Text excerpt:

★ ★ ★ ★

- Born: August 24, 1920 Baltimore, Maryland, U.S.
- Died: September 1, 2004 (aged 84) Washington, D.C., U.S.
- Occupation: Businessman
- Spouse(s): Gloria Haft (divorced) Myrna C. Ruben
- Children: 3, including Robert

= Herbert Haft =

American businessman (1920-2004)

Herbert H. Haft (August 24, 1920 – September 1, 2004) was an American businessman who was famous first for the development of discount stores in the drug store, bookstore, and auto part businesses in Washington, D.C., and later as a corporate raider.

==Early life and education==
Haft was born to a Jewish family in Baltimore, Maryland, the son of an immigrant pharmacist from Russia. His family moved to Washington D.C. where he graduated from Central High School. He earned a B.S. in pharmacy from George Washington University.

==Career==
After school, Haft worked as a pharmacist at a local drug store. In 1955, he and his wife, cosmetician Gloria Haft, opened the first drug discount store, Dart Drug in the Adams Morgan neighborhood of Washington, D.C. He quickly ran into problems as consumer goods wholesalers and pharmaceutical distributors refused to sell to him because his prices were lower than their other customers. Haft unsuccessfully sued until Parke-Davis - at the time one of the largest pharmaceutical companies in the U.S. - was charged by the Justice Department with price-fixing. Haft was a lead witness in the case which was eventually won by the government. The drug distributors - fearful of government action - returned to selling to Dart Drug and the business boomed.

★ ★ ★ ★

Listed records:

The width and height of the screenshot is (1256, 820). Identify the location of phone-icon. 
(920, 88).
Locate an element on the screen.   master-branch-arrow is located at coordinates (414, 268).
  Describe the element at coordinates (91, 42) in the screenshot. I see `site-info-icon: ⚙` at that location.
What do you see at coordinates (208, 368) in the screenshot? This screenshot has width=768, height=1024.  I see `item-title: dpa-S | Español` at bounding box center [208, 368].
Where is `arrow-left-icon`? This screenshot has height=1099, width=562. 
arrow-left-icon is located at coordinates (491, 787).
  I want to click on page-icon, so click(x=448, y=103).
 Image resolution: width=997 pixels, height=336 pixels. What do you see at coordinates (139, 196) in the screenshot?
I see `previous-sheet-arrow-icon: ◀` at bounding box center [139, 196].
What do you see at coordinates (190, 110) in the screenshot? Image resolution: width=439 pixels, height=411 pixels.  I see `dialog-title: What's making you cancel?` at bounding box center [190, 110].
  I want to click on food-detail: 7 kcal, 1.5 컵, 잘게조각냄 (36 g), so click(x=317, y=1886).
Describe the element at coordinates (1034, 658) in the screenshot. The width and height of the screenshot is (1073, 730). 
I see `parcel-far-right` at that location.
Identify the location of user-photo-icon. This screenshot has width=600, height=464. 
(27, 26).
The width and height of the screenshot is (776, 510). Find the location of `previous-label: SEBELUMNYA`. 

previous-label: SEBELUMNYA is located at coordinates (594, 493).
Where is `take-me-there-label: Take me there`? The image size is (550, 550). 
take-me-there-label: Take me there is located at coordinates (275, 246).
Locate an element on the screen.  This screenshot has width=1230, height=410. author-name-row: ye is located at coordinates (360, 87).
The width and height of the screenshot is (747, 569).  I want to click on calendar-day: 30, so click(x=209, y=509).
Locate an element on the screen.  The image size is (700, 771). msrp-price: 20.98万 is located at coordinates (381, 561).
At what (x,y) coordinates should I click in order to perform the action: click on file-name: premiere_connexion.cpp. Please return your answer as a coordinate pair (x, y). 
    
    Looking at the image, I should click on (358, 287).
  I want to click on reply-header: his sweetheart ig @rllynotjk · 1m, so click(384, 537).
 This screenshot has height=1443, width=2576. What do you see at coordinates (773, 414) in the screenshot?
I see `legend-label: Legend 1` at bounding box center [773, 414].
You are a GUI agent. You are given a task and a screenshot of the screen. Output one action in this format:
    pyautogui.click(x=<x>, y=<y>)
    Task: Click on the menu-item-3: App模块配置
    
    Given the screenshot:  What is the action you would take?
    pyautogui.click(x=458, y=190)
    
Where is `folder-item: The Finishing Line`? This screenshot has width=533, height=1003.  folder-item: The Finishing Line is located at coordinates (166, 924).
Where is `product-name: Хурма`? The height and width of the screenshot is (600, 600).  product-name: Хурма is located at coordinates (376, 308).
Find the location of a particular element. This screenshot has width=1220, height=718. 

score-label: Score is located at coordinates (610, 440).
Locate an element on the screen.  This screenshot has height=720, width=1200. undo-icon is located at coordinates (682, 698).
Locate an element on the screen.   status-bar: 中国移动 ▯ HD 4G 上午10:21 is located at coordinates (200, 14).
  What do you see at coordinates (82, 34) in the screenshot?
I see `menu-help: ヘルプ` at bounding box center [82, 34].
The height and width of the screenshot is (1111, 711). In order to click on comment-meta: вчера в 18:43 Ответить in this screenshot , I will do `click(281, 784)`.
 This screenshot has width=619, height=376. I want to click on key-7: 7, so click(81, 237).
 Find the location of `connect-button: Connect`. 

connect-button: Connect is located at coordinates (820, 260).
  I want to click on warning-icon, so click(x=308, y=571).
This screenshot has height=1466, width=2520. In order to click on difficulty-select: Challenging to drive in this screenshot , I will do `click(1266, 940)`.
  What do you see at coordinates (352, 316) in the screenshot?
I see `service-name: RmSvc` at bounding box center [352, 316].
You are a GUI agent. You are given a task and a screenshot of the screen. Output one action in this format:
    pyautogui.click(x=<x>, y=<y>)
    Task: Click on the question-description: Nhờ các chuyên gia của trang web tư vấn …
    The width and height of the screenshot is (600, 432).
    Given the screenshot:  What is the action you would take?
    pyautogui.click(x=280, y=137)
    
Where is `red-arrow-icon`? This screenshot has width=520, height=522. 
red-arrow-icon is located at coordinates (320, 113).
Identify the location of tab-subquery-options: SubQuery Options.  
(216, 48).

★ ★ ★ ★

Exercises to complete:
**A.** Output everything in the Herbert Haft text from "- Died: September" down to "American businessman (1920-2004)".
**B.** According to the Herbert Haft text, in which businesses did he develop discount stores? List all of them.
**C.** Using the Herbert Haft text, explain why the drug distributors went back to selling to Dart Drug.

Task responses:
**A.**
- Died: September 1, 2004 (aged 84) Washington, D.C., U.S.
- Occupation: Businessman
- Spouse(s): Gloria Haft (divorced) Myrna C. Ruben
- Children: 3, including Robert

= Herbert Haft =

American businessman (1920-2004)

**B.**
- Drug store
- Bookstore
- Auto part

**C.** The distributors feared government action. The Justice Department had charged Parke-Davis with price-fixing, and the government eventually won that case.